Dirk Killelea, Manager of the NorthShore Evanston Hospital Pharmacy, offers his insight on antibiotics, including when you should take them and when you shouldn’t:

  • Antibiotics are most effective in the treatment of illnesses caused by bacteria, which can include sinus infections and strep throat. They should not be prescribed or taken for viral infections such as the common cold, as this can lead to the build-up of a tolerance, also called resistance, within some forms of bacteria and will not improve symptoms.  This resistance makes it harder to treat bacterial infections later.
  • Follow prescription instructions. Make sure you take the antibiotic the prescribed number of times per day. It is also very important to take an antibiotic for the duration of the prescription time, even if you are feeling better. Stopping treatment too soon may not allow sufficient time to get the bacteria out of your system.   Additionally, not finishing the full course of an antibiotic prescription can lead to increased resistance among bacteria. If you are told by your physician to stop an antibiotic before it has finished, however, always dispose of them properly.
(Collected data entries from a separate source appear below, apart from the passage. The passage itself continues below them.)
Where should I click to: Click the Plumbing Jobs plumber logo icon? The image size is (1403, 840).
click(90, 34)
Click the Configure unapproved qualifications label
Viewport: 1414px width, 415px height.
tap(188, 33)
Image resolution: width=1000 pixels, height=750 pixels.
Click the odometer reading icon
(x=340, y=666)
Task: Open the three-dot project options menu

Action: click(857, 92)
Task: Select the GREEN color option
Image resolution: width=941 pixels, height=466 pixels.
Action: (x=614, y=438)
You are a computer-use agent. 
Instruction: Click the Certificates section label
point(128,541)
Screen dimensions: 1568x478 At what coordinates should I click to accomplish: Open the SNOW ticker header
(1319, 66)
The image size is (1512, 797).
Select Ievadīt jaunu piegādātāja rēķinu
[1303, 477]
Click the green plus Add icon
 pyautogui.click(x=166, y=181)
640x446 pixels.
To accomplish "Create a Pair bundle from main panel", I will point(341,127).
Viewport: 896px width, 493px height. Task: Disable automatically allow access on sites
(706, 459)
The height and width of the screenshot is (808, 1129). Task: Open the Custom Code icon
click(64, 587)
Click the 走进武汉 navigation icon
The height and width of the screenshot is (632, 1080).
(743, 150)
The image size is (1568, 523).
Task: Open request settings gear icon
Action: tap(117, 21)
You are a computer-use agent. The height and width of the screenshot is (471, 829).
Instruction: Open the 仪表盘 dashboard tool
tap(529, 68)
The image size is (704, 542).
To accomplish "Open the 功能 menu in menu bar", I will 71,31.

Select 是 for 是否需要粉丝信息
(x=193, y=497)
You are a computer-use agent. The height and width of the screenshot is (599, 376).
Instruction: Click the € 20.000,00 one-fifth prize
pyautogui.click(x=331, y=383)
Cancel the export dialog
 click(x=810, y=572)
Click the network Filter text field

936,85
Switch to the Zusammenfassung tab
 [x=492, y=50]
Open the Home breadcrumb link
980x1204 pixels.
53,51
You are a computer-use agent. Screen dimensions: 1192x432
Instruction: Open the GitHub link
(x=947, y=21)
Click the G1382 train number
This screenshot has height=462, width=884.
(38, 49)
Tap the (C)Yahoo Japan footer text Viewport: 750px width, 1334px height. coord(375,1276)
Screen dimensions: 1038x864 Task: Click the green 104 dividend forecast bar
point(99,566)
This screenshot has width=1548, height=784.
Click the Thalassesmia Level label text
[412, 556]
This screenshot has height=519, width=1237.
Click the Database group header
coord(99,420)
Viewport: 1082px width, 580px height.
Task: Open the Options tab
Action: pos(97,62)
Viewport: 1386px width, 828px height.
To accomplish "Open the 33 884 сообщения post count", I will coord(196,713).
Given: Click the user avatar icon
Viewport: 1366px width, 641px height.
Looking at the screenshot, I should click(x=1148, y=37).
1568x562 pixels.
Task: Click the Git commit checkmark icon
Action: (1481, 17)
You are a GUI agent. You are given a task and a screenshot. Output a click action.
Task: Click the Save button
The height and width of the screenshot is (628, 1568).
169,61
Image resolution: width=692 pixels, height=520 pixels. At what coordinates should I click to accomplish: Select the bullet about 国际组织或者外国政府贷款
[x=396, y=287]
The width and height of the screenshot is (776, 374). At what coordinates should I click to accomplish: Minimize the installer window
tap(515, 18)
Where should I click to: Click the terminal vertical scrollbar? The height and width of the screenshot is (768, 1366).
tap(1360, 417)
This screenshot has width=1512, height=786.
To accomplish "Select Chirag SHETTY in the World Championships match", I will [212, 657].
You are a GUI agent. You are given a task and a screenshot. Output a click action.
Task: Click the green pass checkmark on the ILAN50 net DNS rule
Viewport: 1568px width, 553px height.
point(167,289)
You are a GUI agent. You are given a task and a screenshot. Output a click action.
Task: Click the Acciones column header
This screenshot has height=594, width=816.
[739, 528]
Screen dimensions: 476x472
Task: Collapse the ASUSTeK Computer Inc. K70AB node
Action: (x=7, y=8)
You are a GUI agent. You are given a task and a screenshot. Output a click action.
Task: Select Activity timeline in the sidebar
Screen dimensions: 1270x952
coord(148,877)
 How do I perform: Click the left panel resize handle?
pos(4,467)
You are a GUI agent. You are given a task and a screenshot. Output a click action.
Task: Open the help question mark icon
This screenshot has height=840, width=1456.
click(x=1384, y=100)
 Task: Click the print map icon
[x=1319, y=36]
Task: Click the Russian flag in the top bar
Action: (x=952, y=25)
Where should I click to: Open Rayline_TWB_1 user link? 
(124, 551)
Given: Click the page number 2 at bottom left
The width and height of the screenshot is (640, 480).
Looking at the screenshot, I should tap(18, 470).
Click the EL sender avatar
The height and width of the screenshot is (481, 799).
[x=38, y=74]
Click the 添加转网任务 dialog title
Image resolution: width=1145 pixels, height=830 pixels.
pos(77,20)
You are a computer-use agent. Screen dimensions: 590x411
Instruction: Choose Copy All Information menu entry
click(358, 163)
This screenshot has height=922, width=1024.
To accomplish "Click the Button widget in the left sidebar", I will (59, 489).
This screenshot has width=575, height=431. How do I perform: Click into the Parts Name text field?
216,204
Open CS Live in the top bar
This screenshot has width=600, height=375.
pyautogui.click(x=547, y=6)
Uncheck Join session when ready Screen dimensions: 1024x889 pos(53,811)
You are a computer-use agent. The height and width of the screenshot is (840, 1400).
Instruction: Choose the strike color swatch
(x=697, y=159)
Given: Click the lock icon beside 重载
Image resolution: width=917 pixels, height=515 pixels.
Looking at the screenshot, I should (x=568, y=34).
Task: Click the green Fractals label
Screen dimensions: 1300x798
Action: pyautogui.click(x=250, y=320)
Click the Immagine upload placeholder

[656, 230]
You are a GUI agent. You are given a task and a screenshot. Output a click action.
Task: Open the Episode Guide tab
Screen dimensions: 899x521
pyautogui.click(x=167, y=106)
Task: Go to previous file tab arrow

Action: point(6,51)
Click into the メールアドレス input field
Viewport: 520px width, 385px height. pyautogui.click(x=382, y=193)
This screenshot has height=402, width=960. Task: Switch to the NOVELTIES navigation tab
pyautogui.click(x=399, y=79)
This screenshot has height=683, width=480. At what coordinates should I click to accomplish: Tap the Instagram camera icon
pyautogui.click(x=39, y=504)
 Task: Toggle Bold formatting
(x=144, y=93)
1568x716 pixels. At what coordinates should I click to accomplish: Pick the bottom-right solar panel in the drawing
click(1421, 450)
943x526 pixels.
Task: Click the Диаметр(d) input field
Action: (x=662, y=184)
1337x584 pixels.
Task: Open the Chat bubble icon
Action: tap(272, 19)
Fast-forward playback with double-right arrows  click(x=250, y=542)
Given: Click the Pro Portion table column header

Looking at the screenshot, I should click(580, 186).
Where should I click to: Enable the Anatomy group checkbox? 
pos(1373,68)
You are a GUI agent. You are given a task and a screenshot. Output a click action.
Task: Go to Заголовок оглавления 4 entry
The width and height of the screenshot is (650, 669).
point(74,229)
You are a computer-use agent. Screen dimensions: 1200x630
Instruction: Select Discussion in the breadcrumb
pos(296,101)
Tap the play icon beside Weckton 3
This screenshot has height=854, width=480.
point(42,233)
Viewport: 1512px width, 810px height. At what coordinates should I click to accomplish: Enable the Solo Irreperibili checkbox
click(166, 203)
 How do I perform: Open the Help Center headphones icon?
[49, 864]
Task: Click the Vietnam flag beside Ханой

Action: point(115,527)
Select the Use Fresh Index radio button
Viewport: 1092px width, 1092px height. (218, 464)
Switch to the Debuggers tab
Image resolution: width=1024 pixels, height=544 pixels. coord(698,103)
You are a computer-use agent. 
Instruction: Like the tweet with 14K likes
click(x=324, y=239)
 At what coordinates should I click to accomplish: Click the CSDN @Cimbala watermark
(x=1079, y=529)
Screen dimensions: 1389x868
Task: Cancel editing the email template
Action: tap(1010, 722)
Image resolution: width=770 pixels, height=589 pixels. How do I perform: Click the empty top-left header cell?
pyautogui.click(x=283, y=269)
  • Don’t share medications. Even if you’re certain you have a sinus infection and someone in your family had a similar infection recently, don’t use their antibiotics. What you are experiencing may not be the same infection, or even an infection that requires treatment.  This can cause more problems related to bacterial resistance.
  • Ask Questions.  Let your pharmacist or physician know any concerns or questions you have before taking antibiotics.  If you have read information from an online source about an antibiotic, verify any questions with a healthcare professional. Make sure to tell him or her what over-the-counter medications you use as well as any new prescriptions that you may have started recently.
  • Do your part.  If you are feeling sick and are prescribed antibiotics, make sure to get plenty of rest, keep drinking fluids and eat a balanced diet. Antibiotics can only do so much, it’s up to you to keep yourself rested and help the medicine do its job.

How frequently do you take antibiotics?